Stessa sorte è toccata a due fratelli senegalesi che, probabilmente, si sono ritrovati a Milo per pura casualità. Nell’ hotspot di Trapani dopo il trasferimento di 500 migranti, sono nuovamente in sovrannumero, contribuendo ad evidenziare le prime crepe, anche a causa dei mancati trasferimenti in seconda accoglienza e di personale (la prefettura ha soltanto due persone in organico che si occupano di immigrazione che devono far fronte ai 3.000 migranti ospitati in provincia).

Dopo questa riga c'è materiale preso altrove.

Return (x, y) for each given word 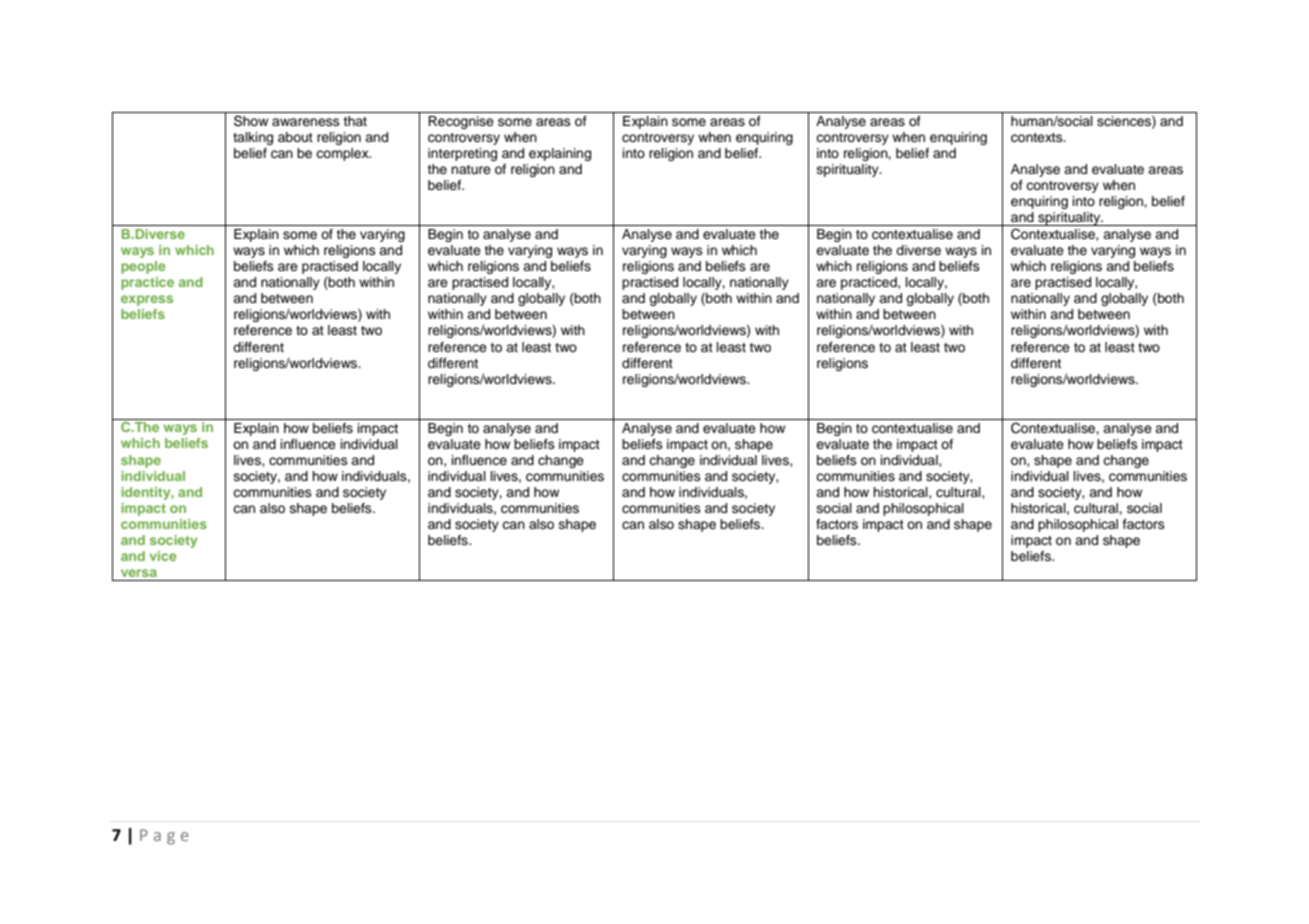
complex (343, 154)
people (143, 267)
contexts (1038, 138)
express (147, 300)
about (295, 137)
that (355, 121)
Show (251, 121)
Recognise (461, 122)
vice (163, 556)
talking (253, 138)
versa (139, 573)
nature (471, 169)
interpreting (462, 154)
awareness (306, 122)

Dalle testimonianze raccolte da migranti incontrati nei giorni scorsi a Palermo e a Trapani, dall’hotspot di Milo sarebbero scappati, ancora non identificati, più di 100 migranti arrivati nell’ultimo sbarco su di una nave olandese di Frontex, dopo avere protestato perché sostenevano che i militari olandesi avessero sequestrato loro tutti i propri averi, senza riconsegnarli. I migranti avrebbero chiesto a gran voce e con molta determinazione spiegazioni, che i gestori di Milo non avrebbero potuto dare e la protesta, che stava sfociando in altro, sarebbe culminata in una fuga di massa.
Sbarco ad Agrigento – Ph. Alberto Biondo
Allo sbarco di Porto Empedocle c’è stato il trasbordo di 150 persone dalla nave militare olandese, che non poteva attraccare al porto, alle motovedette della Guardia Costiera che hanno fatto la spola dalla nave alla banchina per poi collocare i migranti nella tecnostruttura dove sono stati rifocillati e poi trasferiti in questura per le identificazione.
A Palermo (dove la presenza di Frontex al porto é sempre più imponente e importante), come del resto ad Agrigento, si registra la selezione dei migranti “economici” non più sulla base delle dichiarazioni rilasciate dai migranti al momento della compilazione del foglio notizie, ma direttamente per nazionalità. Sembrerebbe infatti che se sei senegalese, nigeriano, maliano, sul foglio notizie venga segnato come motivo della migrazione “lavoro” o “povertà” anche se molti dichiarerebbero di voler richiedere protezione.
La domanda “Dove è mio marito?” ancora risuona nelle orecchie, e il volto di Lilian pieno di angoscia è presente nella memoria. Ci auguriamo, e ci impegniamo, perché lei e Osman possano tornare insieme contro tutti gli ostacoli di una burocrazia che crea solo vittime.